Find help for HoloViews functions (uncomment as desired)

In [None]:
# Show the primary options for an Element, using HoloViews hv.help()
# hv.help(hv.Image)
hv.help(rasterize)

# Show the full options and methods for an Element, using Python help()
# help(hv.Image)
# help(rasterize)

## Options for hvPlot and Holoviews

Add options to functions. There are two ways to pass options to elements, which can be used interchangably:
1. Pass `'option': 'value' pairs to the `.opts()` method. Pairs can be stored in a dict and passed with the `\**dict` notation.
1. Pass `opts._Element_()` objects to the `.opts()` method.
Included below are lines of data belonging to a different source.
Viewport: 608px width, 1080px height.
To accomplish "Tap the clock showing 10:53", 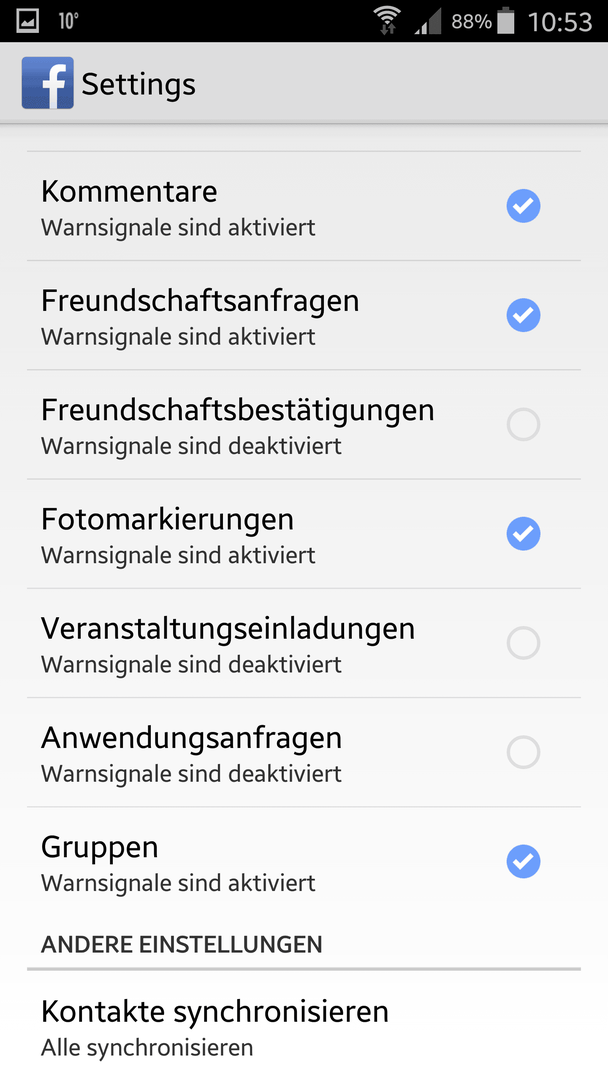I will click(x=560, y=21).
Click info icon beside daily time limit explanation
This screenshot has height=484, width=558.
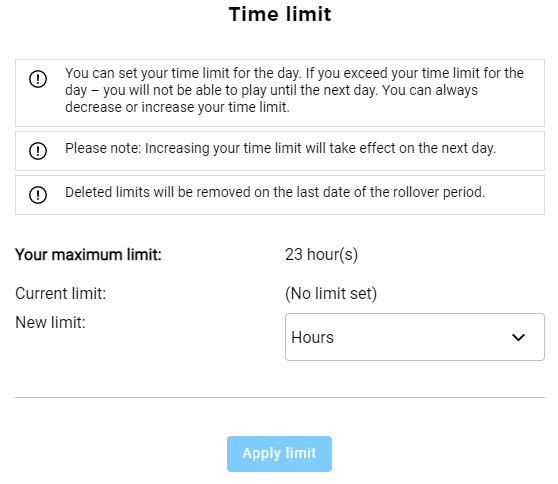click(x=38, y=79)
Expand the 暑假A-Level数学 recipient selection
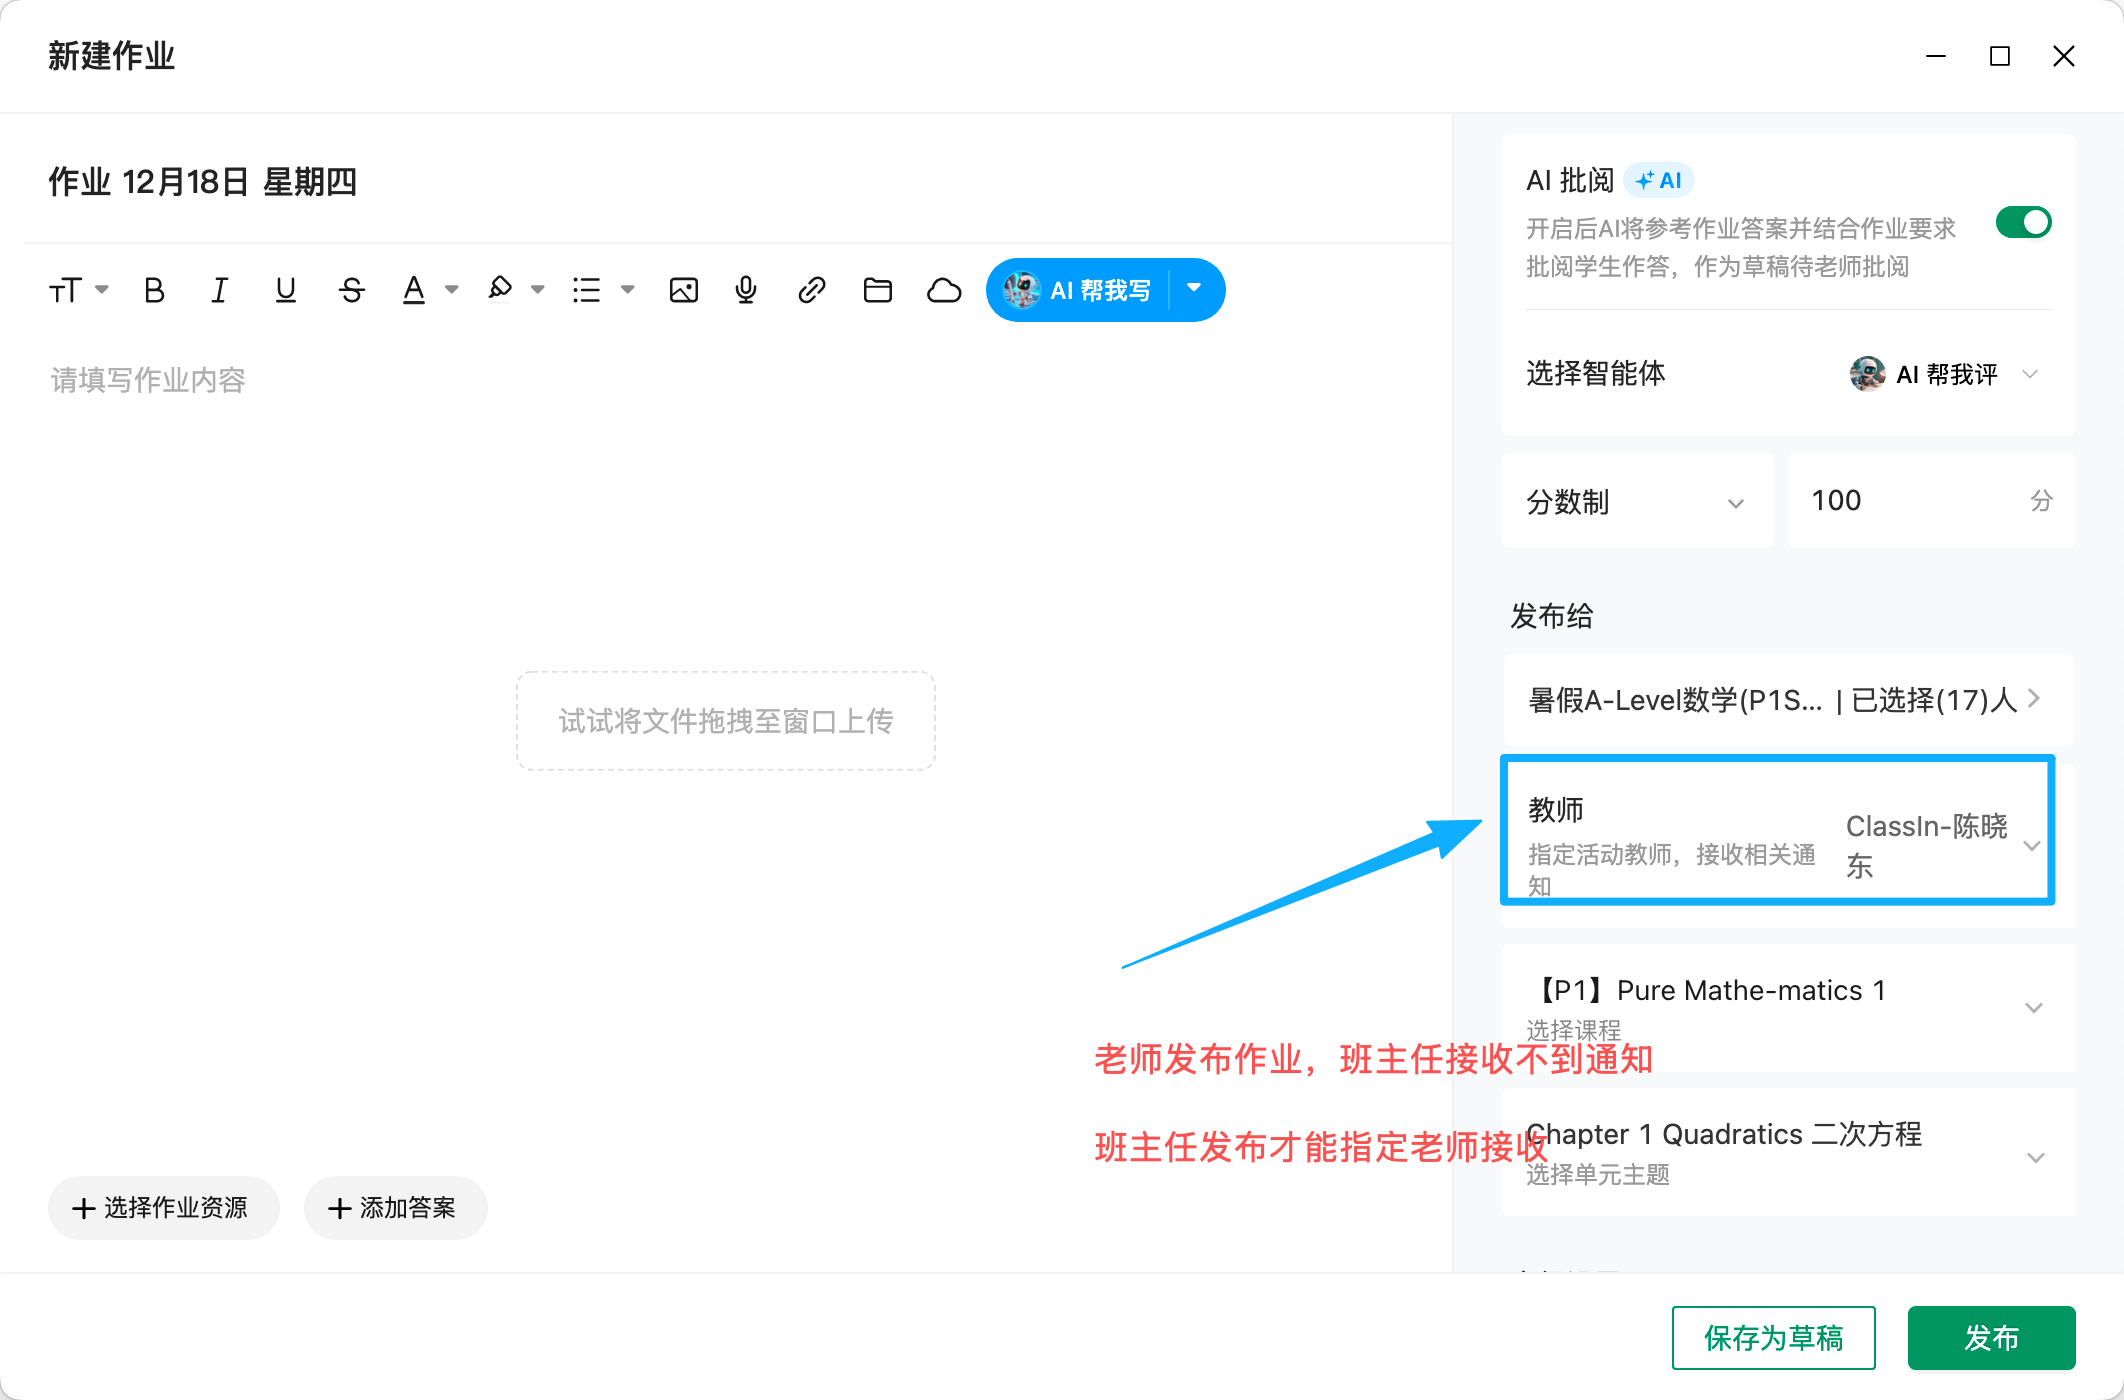 [x=2032, y=699]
This gives finer-grained control applying options to elements. 

In [None]:
# These examples are not meant to run

# Add options to an element
hv.Image().opts(option='value', ...)

# Specify options for elements with a compound object
hv.Image().opts(
    opts.Image(option='value', ...),
    ...
)

## Options for Bokeh

Dive into Bokeh's options for fine-grained control

The Python interface is imported by HoloViews (edit for element of interest)
- https://github.com/bokeh/bokeh/blob/main/bokeh/models/widgets/tables.py

Which in turn calls (typed) javascript (edit for element of interest)
- https://github.com/bokeh/bokeh/blob/main/bokehjs/src/lib/models/widgets/tables/data_table.ts

Selected configuration modules
- https://github.com/bokeh/bokeh/blob/main/examples/integration/widgets/data_table_customization.py - Column formatters
- https://github.com/bokeh/bokeh/blob/main/bokeh/core/enums.py - Options validator

## GeoViews

_Work in progress_

If reprojecting data onto a GeoViews grid, consider ```gv.operation.project``` to pre-project data before GeoViews/Datashader

## Appendix

#### hvPlot

- Create Holoviews and Geoviews Layouts.

#### HoloViews

- Data is wrapped into HoloViews _Elements_ that can be combined into a _Layout_. Elements are passed to Datashader or Bokeh/Matplotlib for plotting
- ```hv.rasterize()``` sends the data object to Datashader and instructs Bokeh to render each image.
- ```hv.datashade()``` sends the data object to Datashader and instructs Datashader to render each image (== ```shade(rasterize()```).
- Finer-grained plotting options can (mostly) be passed through to Datashader and Bokeh.

#### Datashader

- How Datashader works - https://datashader.org/getting_started/Pipeline.html
- How Datashader works with HoloViews and Bokeh - https://datashader.org/getting_started/Interactivity.html
- Techniques for making plots that better represent that data - https://datashader.org/user_guide/Plotting_Pitfalls.html
- Data are binned to viewport pixels.
- Fine-grained control of the binning calculation is available, as well as the option to render the bins into an image.

#### Dask

- Use `persist()` on data that will used multiple times in your following analyses, including running a plot multiple times

#### Bokeh

- https://docs.bokeh.org/en/latest/docs/user_guide.html
- Explore the user guide for customisations. Follow examples to see how options can be passed through from HoloViews or Datashader.